== Material to process
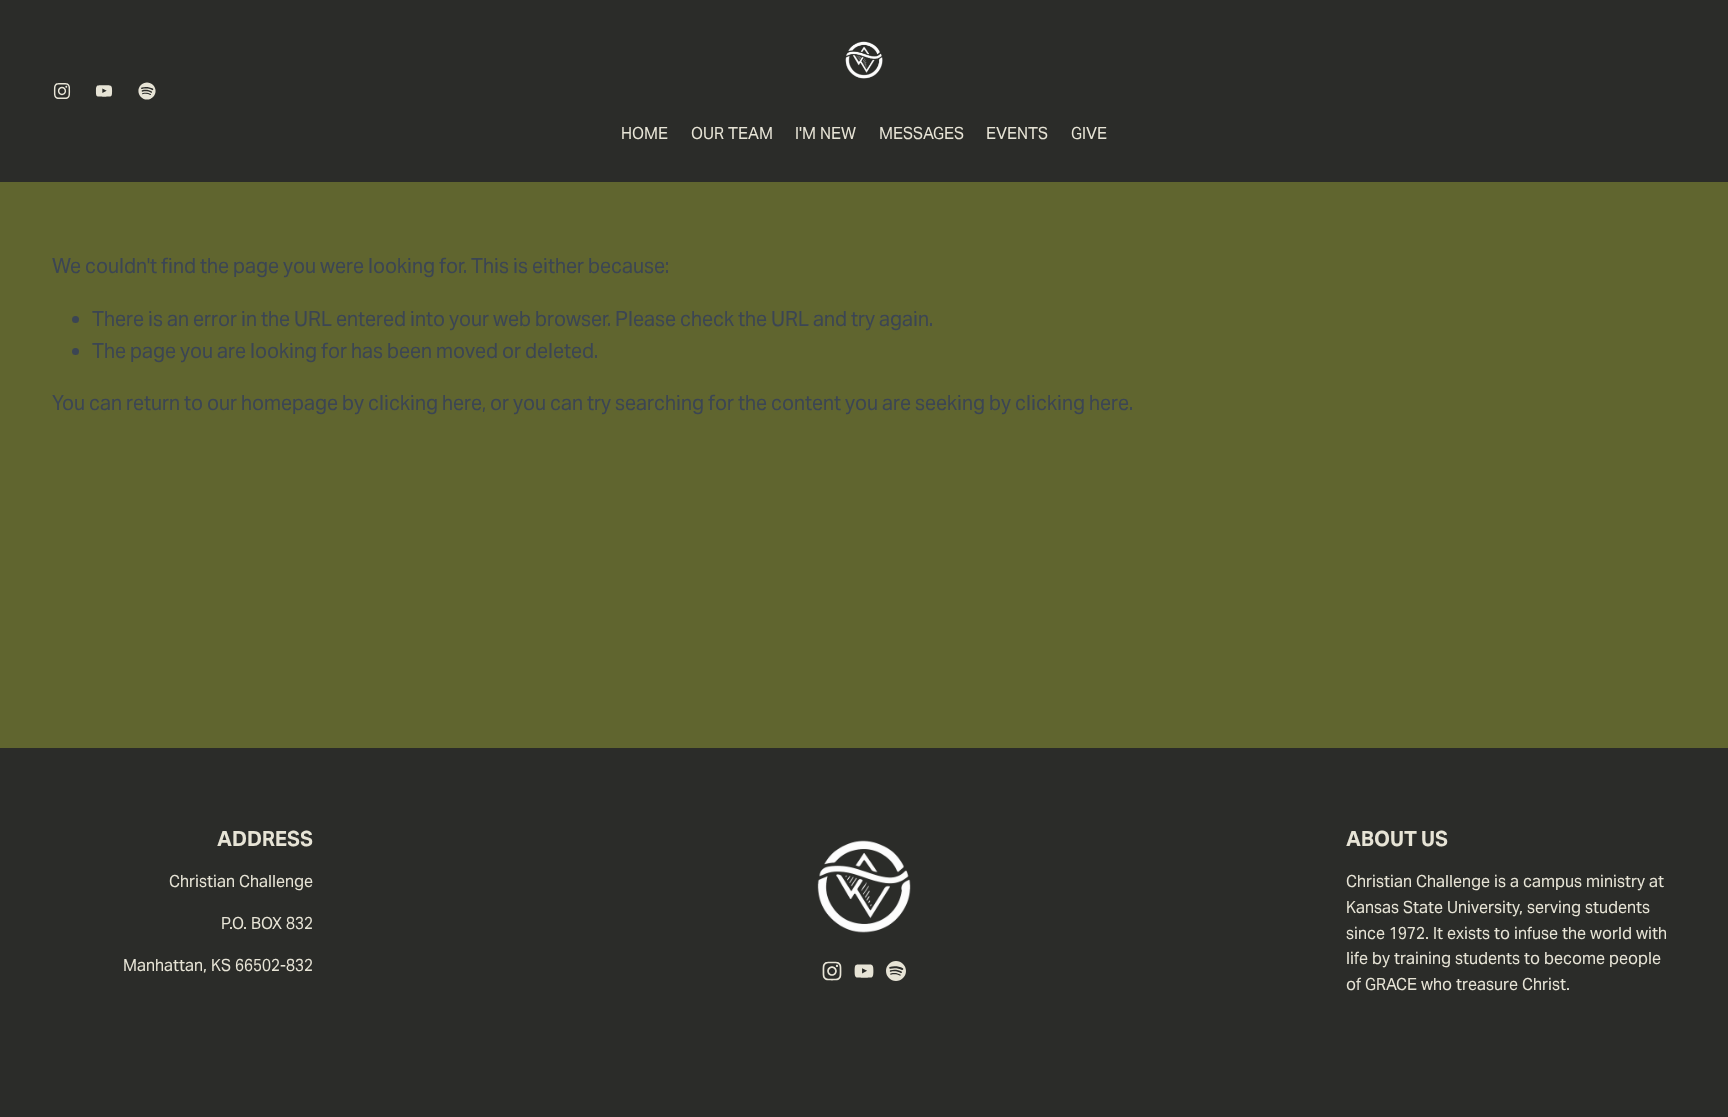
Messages (921, 133)
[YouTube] (104, 91)
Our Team (732, 133)
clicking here (425, 403)
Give (1089, 133)
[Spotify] (147, 91)
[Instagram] (62, 91)
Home (644, 133)
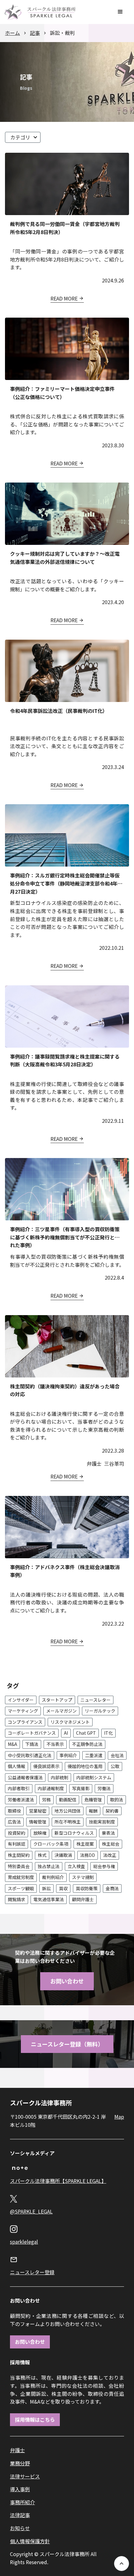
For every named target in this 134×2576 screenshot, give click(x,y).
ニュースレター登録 (32, 2272)
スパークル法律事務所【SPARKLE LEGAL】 (58, 2180)
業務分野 (20, 2463)
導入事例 (20, 2489)
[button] (120, 12)
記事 (35, 32)
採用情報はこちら (35, 2419)
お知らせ (20, 2528)
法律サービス (25, 2476)
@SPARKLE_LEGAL (31, 2211)
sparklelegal (24, 2241)
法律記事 (20, 2515)
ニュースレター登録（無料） (67, 2044)
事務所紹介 (22, 2502)
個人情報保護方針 (30, 2541)
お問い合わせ (67, 1981)
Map (119, 2116)
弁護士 (17, 2450)
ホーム (12, 32)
====
» **Task goal**: Copy the records shown above in their entirety and exactly; images are to be left out.

» **Solution below**:
Messages (921, 133)
[YouTube] (104, 91)
Our Team (732, 133)
clicking here (425, 403)
Give (1089, 133)
[Spotify] (147, 91)
[Instagram] (62, 91)
Home (644, 133)
For every named target in this 134×2576 screenshot, give click(x,y).
ニュースレター登録 (32, 2272)
スパークル法律事務所【SPARKLE LEGAL】 (58, 2180)
業務分野 (20, 2463)
導入事例 (20, 2489)
[button] (120, 12)
記事 (35, 32)
採用情報はこちら (35, 2419)
お知らせ (20, 2528)
法律サービス (25, 2476)
@SPARKLE_LEGAL (31, 2211)
sparklelegal (24, 2241)
法律記事 (20, 2515)
ニュースレター登録（無料） (67, 2044)
事務所紹介 (22, 2502)
個人情報保護方針 (30, 2541)
お問い合わせ (67, 1981)
Map (119, 2116)
弁護士 (17, 2450)
ホーム (12, 32)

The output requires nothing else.